*** Opening of DATASET EXTRACT ***
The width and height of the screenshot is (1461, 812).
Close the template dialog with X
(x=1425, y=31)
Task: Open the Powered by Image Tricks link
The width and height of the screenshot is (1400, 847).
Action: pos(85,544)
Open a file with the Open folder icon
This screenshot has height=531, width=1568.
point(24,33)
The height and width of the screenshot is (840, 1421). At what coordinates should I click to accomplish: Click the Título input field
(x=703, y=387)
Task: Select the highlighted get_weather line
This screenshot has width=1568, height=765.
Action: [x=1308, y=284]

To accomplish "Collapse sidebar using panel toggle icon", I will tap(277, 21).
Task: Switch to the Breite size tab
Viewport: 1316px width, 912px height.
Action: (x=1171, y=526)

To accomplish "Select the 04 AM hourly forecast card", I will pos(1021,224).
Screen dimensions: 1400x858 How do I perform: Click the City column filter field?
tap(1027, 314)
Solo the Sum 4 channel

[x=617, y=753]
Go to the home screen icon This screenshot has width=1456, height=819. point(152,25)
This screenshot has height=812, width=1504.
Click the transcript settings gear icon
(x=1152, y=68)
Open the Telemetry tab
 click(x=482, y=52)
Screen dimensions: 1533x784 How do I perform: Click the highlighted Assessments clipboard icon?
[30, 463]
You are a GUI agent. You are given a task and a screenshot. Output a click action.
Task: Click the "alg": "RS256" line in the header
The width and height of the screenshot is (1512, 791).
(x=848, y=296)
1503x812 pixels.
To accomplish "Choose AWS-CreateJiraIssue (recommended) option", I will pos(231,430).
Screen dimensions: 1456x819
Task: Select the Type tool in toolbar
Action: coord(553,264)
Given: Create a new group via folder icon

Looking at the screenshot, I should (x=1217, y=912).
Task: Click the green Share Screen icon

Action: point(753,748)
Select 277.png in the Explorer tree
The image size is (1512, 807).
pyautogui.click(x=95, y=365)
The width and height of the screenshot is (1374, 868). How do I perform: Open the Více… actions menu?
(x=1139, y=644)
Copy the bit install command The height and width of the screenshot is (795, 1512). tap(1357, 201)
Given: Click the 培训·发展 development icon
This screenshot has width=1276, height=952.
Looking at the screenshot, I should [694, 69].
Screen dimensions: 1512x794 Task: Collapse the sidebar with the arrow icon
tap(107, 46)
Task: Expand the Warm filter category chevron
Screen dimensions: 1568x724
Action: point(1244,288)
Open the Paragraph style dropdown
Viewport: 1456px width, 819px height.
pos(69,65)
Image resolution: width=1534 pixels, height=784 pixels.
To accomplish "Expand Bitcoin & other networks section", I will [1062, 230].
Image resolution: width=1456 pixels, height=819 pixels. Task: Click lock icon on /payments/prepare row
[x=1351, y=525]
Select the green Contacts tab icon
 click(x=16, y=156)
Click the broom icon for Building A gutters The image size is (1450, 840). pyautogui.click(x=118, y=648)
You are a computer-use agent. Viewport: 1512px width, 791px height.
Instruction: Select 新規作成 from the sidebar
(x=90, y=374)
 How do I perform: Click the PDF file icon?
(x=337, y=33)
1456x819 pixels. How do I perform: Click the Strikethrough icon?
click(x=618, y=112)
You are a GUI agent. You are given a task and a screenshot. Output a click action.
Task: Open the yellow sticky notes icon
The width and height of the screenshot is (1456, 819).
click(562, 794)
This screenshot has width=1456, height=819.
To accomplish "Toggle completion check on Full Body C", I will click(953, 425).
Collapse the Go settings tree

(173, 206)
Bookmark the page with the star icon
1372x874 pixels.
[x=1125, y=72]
*** Close of DATASET EXTRACT ***
WHAT IS REQUIRED -> Reproduce the records above exactly as they appear.

OUTPUT ->
The width and height of the screenshot is (1461, 812).
Close the template dialog with X
(x=1425, y=31)
Task: Open the Powered by Image Tricks link
The width and height of the screenshot is (1400, 847).
Action: pos(85,544)
Open a file with the Open folder icon
This screenshot has height=531, width=1568.
point(24,33)
The height and width of the screenshot is (840, 1421). At what coordinates should I click to accomplish: Click the Título input field
(x=703, y=387)
Task: Select the highlighted get_weather line
This screenshot has width=1568, height=765.
Action: [x=1308, y=284]

To accomplish "Collapse sidebar using panel toggle icon", I will tap(277, 21).
Task: Switch to the Breite size tab
Viewport: 1316px width, 912px height.
Action: (x=1171, y=526)

To accomplish "Select the 04 AM hourly forecast card", I will pos(1021,224).
Screen dimensions: 1400x858 How do I perform: Click the City column filter field?
tap(1027, 314)
Solo the Sum 4 channel

[x=617, y=753]
Go to the home screen icon This screenshot has width=1456, height=819. point(152,25)
This screenshot has height=812, width=1504.
Click the transcript settings gear icon
(x=1152, y=68)
Open the Telemetry tab
 click(x=482, y=52)
Screen dimensions: 1533x784 How do I perform: Click the highlighted Assessments clipboard icon?
[30, 463]
You are a GUI agent. You are given a task and a screenshot. Output a click action.
Task: Click the "alg": "RS256" line in the header
The width and height of the screenshot is (1512, 791).
(x=848, y=296)
1503x812 pixels.
To accomplish "Choose AWS-CreateJiraIssue (recommended) option", I will pos(231,430).
Screen dimensions: 1456x819
Task: Select the Type tool in toolbar
Action: coord(553,264)
Given: Create a new group via folder icon

Looking at the screenshot, I should (x=1217, y=912).
Task: Click the green Share Screen icon

Action: point(753,748)
Select 277.png in the Explorer tree
The image size is (1512, 807).
pyautogui.click(x=95, y=365)
The width and height of the screenshot is (1374, 868). How do I perform: Open the Více… actions menu?
(x=1139, y=644)
Copy the bit install command The height and width of the screenshot is (795, 1512). tap(1357, 201)
Given: Click the 培训·发展 development icon
This screenshot has width=1276, height=952.
Looking at the screenshot, I should [694, 69].
Screen dimensions: 1512x794 Task: Collapse the sidebar with the arrow icon
tap(107, 46)
Task: Expand the Warm filter category chevron
Screen dimensions: 1568x724
Action: point(1244,288)
Open the Paragraph style dropdown
Viewport: 1456px width, 819px height.
pos(69,65)
Image resolution: width=1534 pixels, height=784 pixels.
To accomplish "Expand Bitcoin & other networks section", I will [1062, 230].
Image resolution: width=1456 pixels, height=819 pixels. Task: Click lock icon on /payments/prepare row
[x=1351, y=525]
Select the green Contacts tab icon
 click(x=16, y=156)
Click the broom icon for Building A gutters The image size is (1450, 840). pyautogui.click(x=118, y=648)
You are a computer-use agent. Viewport: 1512px width, 791px height.
Instruction: Select 新規作成 from the sidebar
(x=90, y=374)
 How do I perform: Click the PDF file icon?
(x=337, y=33)
1456x819 pixels. How do I perform: Click the Strikethrough icon?
click(x=618, y=112)
You are a GUI agent. You are given a task and a screenshot. Output a click action.
Task: Open the yellow sticky notes icon
The width and height of the screenshot is (1456, 819).
click(562, 794)
This screenshot has width=1456, height=819.
To accomplish "Toggle completion check on Full Body C", I will click(953, 425).
Collapse the Go settings tree

(173, 206)
Bookmark the page with the star icon
1372x874 pixels.
[x=1125, y=72]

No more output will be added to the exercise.